Now, security officials fear, Pakistani jihadis are spreading their operations across the Atlantic, recruiting U.S. citizens to their cause just as Britons were recruited a decade ago. If that assessment proves accurate, the Times Square bomb plot could be the first of more to come.

An Evolving Threat What are the wellsprings of Pakistani radicalism? In the 1980s, many fervently Islamic groups were set up in Pakistan to fight the Soviet occupation of Afghanistan. After the Soviet withdrawal in 1989, however, these groups and their spin-offs did not lay down their arms but instead turned their attention to Pakistan’s old enemy, India. Encouraged by Pakistani civilian, military and intelligence authorities, LeT, Jaish-e-Mohammed and others refashioned themselves as freedom fighters in the cause of Kashmir, the Himalayan territory claimed by both India and Pakistan. Pakistani officials regarded the jihadis as a proxy in their conflict with India, and Islamabad provided groups like LeT with land, funding and even military training, though it was understood that they could not attack targets in Pakistan or get involved in any operations against the U.S., Pakistan’s ally. Though there was some low-key cooperation between the Pakistani groups and al-Qaeda, it didn’t merit much attention from Washington.

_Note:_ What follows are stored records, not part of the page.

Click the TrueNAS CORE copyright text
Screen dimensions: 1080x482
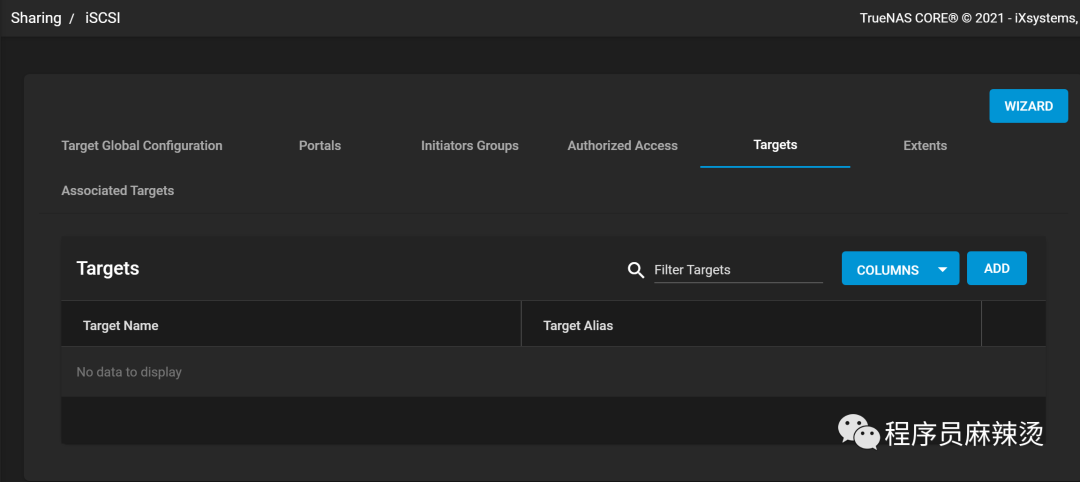969,19
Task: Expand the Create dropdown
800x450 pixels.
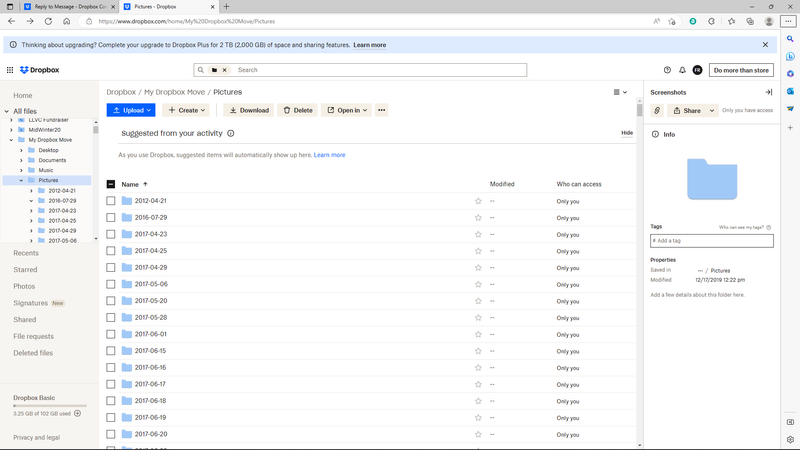Action: pos(186,110)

After the attacks of Sept. 11, 2001, however, the Bush Administration began to look more closely into bin Laden’s alliances. Washington pressured the Pakistani government of General Musharraf to crack down on LeT, Jaish and others, which by then were on the State Department’s list of proscribed terrorist organizations. But the government in Islamabad allowed the groups to continue operations — in December 2001, LeT attacked the Indian Parliament in an audacious move that nearly brought the two countries to war — with only cosmetic changes to their names. LeT, for instance, merged with its charitable foundation, the Jamaat-ud-Dawah.

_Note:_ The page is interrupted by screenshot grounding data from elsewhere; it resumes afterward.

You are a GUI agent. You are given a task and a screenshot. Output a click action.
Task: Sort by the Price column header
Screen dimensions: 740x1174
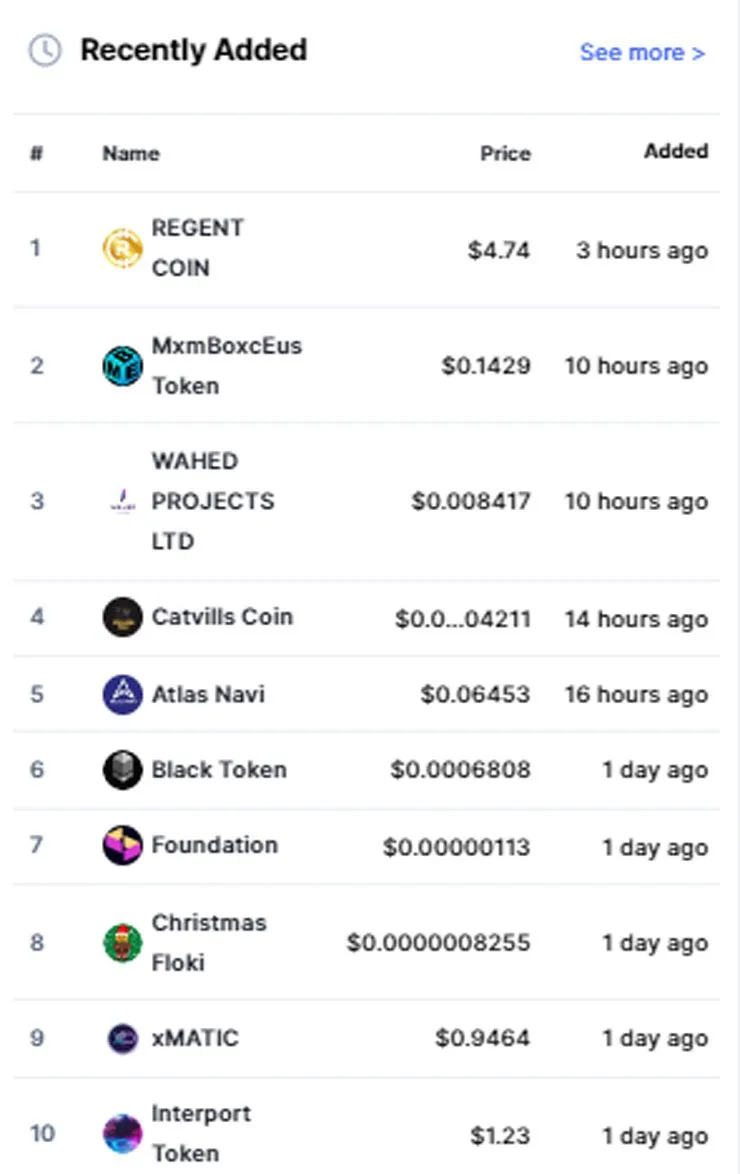tap(506, 153)
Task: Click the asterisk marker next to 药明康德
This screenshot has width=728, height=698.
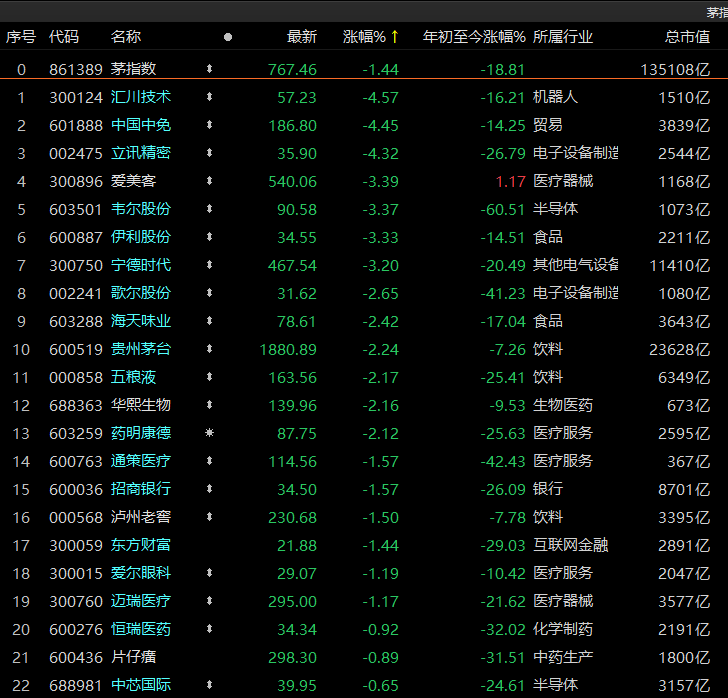Action: (209, 433)
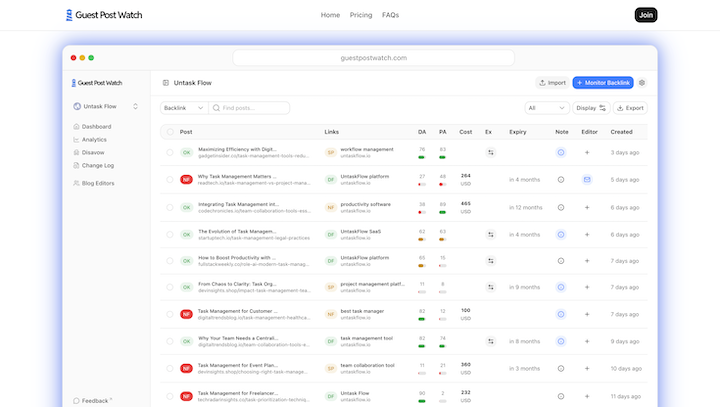
Task: Click the Monitor Backlink button
Action: point(603,83)
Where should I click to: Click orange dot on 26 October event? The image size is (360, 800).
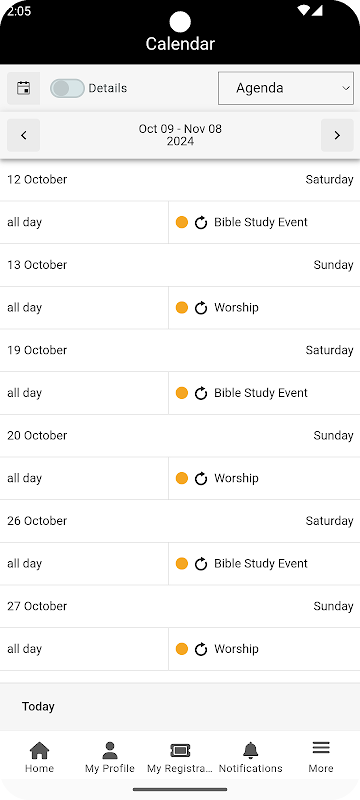182,563
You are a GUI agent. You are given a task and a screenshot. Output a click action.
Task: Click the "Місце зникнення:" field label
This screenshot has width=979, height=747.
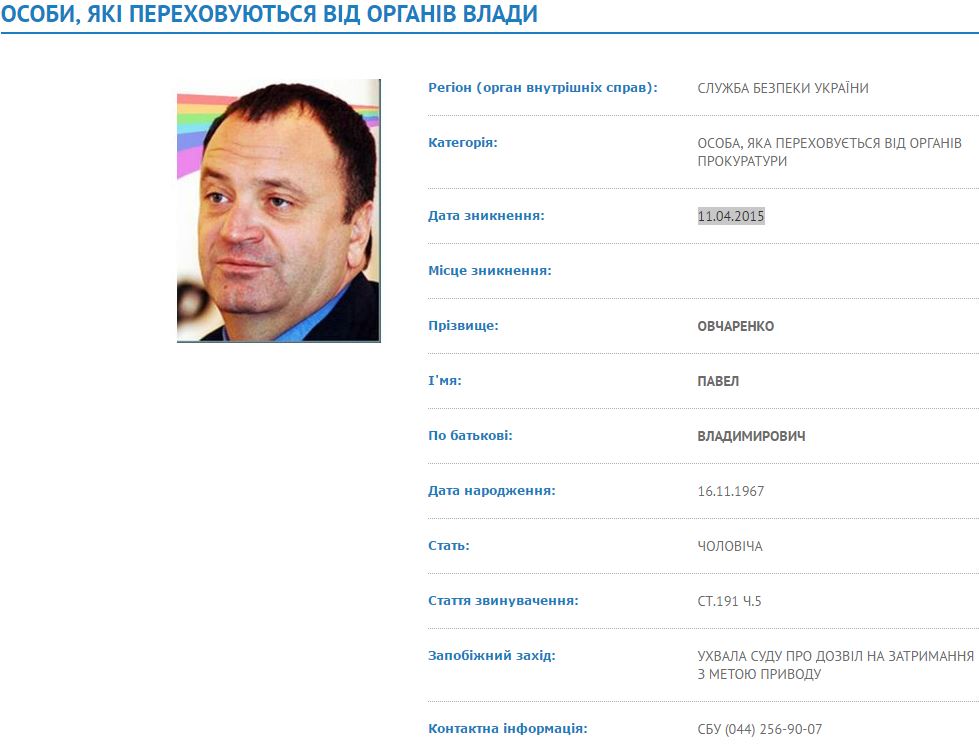click(x=490, y=270)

Gradually, the Pakistani groups began to broaden their targets beyond the Indian enemy. LeT propaganda, for instance, began to focus on links, real and imagined, between India, Israel and the U.S. By the mid-2000s, the group’s leader, a former Islamic-studies professor named Hafiz Muhammed Saeed, began to call for a jihad against the West using language similar to those of the fatwas issued by bin Laden and other al-Qaeda leaders. LeT fighters began to venture out of their comfort zone, joining the fighting in Iraq.

At the same time, a new group of radicals, the TTP, had begun to emerge along Pakistan’s border with Afghanistan. While LeT, Jaish and other older groups were dominated by Pakistan’s majority Punjabi ethnic group, the TTP was overwhelmingly Pashtun, the dominant ethnic group in Afghanistan. And the TTP never had any qualms about challenging the Pakistani state as well as NATO troops in Afghanistan. In 2007 its leader, Baitullah Mehsud, ordered the assassination of Benazir Bhutto and attacks on military targets; he also unleashed a wave of suicide bombings in Pakistani cities. While Pakistani authorities have continued to take a somewhat tolerant view of the Punjabi groups, their attitude toward the TTP is another matter. The army began to crack down on the group in 2008, and in the summer of 2009, a CIA drone took out Baitullah Mehsud. His successor, Hakimullah Mehsud, was thought to have been killed in another drone strike in January 2010, but he re-emerged last week to claim responsibility for the Times Square attack.

Militants in Our Midst How plausible is that? U.S. officials were initially dismissive of the TTP’s claims but began to reconsider once it emerged that Shahzad had been trained in bombmaking at a camp in Waziristan, which is Mehsud’s stronghold. There is no doubt that the TTP and other Pakistani groups are now recruiting among Americans.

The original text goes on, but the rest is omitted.